• _Problems and tasks_:
a) Decide whether each statement agrees with the passage on net-zero targets, answering yes or no and quoting the words of the passage that settle it: (i) countries with net-zero targets account for nearly 80% of global greenhouse emissions; (ii) fewer than 50 countries have set net-zero targets; (iii) the report identifies five countries making tangible progress.
b) Carry on the passage on net-zero targets, picking up after its final sentence.

──────── Passage to read ────────

To date, over 90 countries, including Nigeria, have set net-zero emissions targets, committing to help prevent the most harmful impacts from climate change. But questions remain around the credibility of many of these pledges and whether these goals will be met.
Together, countries with net-zero targets – which include China, the United States and India – are responsible for nearly 80% of global greenhouse emissions. Thousands more regions, cities and companies have also set net-zero targets of their own. Never before has there been more ambition and palpable momentum for such deep emissions reductions.
But plans for meeting the targets are not always clearly defined, may lack political support and may require reliance on novel or not-yet-existent technologies. Moreover, most countries’ current emissions trajectories are not compatible with what is needed to limit global warming to no more than 1.5 degrees Celsius above pre-industrial levels as agreed upon in the international Paris Agreement on climate change.
In a new WRI report aimed at helping countries to implement transformative, equitable and inclusive solutions to reach net zero, we identify five countries that are among the nations already making tangible progress. Each example highlights key actions – making foundational decisions, establishing good governance, engaging stakeholders, enacting sectoral policy and deploying finance and investment – countries can undertake to turn pledges into practice and successfully reach net zero.

──────── Data supplied ────────

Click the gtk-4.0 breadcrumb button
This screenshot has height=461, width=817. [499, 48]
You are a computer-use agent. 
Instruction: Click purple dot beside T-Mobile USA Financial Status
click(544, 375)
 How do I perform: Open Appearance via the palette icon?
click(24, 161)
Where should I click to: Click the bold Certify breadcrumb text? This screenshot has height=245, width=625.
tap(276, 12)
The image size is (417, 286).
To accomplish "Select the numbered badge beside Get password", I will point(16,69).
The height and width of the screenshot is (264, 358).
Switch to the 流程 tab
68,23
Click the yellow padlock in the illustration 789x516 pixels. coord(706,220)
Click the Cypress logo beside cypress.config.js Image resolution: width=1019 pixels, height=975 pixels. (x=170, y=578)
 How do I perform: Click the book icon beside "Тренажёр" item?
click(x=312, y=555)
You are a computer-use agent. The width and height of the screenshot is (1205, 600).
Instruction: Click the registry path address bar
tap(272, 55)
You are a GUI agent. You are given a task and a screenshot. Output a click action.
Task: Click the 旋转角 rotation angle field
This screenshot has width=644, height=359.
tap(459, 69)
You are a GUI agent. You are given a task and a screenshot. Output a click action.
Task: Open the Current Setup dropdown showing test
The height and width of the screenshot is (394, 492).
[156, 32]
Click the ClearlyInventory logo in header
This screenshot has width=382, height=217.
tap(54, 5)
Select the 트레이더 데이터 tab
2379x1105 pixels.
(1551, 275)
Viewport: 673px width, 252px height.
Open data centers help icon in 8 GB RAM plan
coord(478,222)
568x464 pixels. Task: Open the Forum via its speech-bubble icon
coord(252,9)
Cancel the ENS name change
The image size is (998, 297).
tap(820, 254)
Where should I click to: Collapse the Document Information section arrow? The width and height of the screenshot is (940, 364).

────────

• _Results of the tasks_:
a)
(i) Yes: "are responsible for nearly 80% of global greenhouse emissions"
(ii) No: "over 90 countries, including Nigeria, have set net-zero emissions targets"
(iii) Yes: "we identify five countries that are among the nations already making tangible progress"

b)
Costa Rica Implements a Foundational Net-Zero Plan that Withstands Political Changes
Costa Rica’s commitment to achieving net-zero emissions by midcentury has been supported by the development of a comprehensive National Decarbonisation Plan that ensures the long-term target guides near-term decision-making and action today. The plan, which was originally developed in 2019, details near-term sector-specific actions and cross-cutting strategies to drive emissions reductions. For instance, the implementation plan sets a goal to operationalize 1,000 electric buses by 2035 to reduce emissions from the country’s transport system.
One remarkable aspect of Costa Rica’s plan is its resilience against political changes. Despite a major shift in government in May 2022, the plan has remained a priority, in large part due to its success in attracting substantial investments from global financial institutions like the International Monetary Fund and Inter-American Development Bank. This financing is crucial for realising the near-term milestones outlined within the plan.
Ultimately, Costa Rica’s net-zero implementation plan has demonstrated its effectiveness by attracting investments, surviving political transitions, and maintaining a focus on near-term milestones across key sectors, paving the way toward net zero.
Chile’s New Governance Structures Streamline Net-Zero Implementation
Chile has taken significant steps to facilitate implementation of its net-zero emissions target through establishing comprehensive and coordinated governance structures. The target was legally enshrined in the country’s Climate Change Framework Law of 2022 and under the leadership of key government leaders, net-zero-aligned climate action has become a top priority.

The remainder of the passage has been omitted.